Das Vertrauen in die Kommunikatoren der Neuzeit

Ob Radio-Drama im Jahr 1938 oder Horror-Dokumentation 1999: Medien haben die Kraft, Konsumenten zu bewegen. Nicht nur professionelle Kommunikatoren, auch Lokaljournalisten oder Instagram-Influencer müssen sich darüber im Klaren sein, welchen Einfluss sie mit Pseudo-Dokumentationen, mit vorsätzlich produzierten Fake News, mit Inszenierungen, (Schmutz-) Kampagnen und Propaganda auf die Öffentlichkeit ausüben können. Diese Beispiele zeigen aber auch, wie viel Vertrauen Medienkonsumenten im 20. Jahrhundert in die Kommunikatoren gesetzt haben.
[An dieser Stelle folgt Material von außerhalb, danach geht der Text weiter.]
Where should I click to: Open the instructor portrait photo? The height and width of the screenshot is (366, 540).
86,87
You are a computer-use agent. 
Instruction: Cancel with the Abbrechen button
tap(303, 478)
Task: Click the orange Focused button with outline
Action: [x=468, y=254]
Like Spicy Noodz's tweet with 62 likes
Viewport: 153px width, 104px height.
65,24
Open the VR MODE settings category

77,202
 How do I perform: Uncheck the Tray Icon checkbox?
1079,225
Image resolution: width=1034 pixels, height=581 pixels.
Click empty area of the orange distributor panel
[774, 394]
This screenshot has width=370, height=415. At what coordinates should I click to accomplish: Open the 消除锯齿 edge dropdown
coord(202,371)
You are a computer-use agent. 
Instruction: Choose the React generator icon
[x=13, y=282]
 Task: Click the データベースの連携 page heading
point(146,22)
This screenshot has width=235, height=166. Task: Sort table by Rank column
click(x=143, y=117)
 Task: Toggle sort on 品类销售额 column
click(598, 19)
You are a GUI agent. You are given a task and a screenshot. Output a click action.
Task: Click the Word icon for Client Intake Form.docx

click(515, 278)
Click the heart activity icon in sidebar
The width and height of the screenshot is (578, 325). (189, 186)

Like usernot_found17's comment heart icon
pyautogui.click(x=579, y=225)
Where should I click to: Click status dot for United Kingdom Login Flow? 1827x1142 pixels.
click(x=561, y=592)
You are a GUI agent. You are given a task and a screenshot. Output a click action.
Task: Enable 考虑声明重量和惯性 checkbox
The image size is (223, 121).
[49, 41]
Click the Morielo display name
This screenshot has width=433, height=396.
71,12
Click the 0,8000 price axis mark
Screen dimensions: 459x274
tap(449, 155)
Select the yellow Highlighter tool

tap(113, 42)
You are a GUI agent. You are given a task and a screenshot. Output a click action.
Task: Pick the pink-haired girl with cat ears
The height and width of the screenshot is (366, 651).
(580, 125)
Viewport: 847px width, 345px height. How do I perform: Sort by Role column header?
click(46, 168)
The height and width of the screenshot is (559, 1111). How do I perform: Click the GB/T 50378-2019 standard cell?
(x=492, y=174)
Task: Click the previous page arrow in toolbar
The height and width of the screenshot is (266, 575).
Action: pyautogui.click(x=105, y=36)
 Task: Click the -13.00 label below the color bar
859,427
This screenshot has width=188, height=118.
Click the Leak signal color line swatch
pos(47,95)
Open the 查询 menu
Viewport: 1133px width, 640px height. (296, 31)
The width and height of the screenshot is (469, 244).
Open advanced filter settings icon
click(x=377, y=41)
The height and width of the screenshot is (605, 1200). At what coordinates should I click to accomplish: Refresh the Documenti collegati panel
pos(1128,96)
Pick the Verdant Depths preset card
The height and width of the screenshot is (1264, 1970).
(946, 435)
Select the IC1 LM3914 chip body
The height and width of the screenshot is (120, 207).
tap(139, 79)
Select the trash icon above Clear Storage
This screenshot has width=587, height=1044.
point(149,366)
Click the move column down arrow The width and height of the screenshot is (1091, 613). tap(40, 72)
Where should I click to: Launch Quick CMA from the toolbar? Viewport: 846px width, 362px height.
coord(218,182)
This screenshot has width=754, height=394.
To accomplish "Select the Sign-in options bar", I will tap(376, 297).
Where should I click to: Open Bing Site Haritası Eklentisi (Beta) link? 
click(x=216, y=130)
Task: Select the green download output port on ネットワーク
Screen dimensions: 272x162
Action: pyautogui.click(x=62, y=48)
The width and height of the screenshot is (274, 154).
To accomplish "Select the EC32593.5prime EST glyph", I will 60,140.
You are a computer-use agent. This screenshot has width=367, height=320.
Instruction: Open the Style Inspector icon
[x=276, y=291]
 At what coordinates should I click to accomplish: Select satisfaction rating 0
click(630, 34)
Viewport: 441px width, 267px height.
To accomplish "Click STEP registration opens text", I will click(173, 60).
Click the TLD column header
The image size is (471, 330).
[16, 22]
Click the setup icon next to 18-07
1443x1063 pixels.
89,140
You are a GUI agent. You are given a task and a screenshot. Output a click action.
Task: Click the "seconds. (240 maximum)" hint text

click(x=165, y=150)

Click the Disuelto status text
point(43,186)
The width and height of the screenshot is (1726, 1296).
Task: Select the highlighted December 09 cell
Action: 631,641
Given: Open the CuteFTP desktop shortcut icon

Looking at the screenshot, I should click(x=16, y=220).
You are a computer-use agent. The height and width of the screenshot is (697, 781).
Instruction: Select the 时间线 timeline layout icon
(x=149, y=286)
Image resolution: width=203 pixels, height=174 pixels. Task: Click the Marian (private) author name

Dieses Vertrauen gilt es auch heute aufrechtzuerhalten. Medien sowie PRler müssen mit Authentizität und transparenter Kommunikation einem möglichen Vertrauensschwund entgegenwirken. Jeder einzelne ist dafür verantwortlich, die Auswirkungen der eigenen Veröffentlichungen zu bedenken und das Vertrauen der Medienkonsumenten nicht wie in den obengenannten Beispielen zu missbrauchen. Mit Ausnahme des 1. Aprils!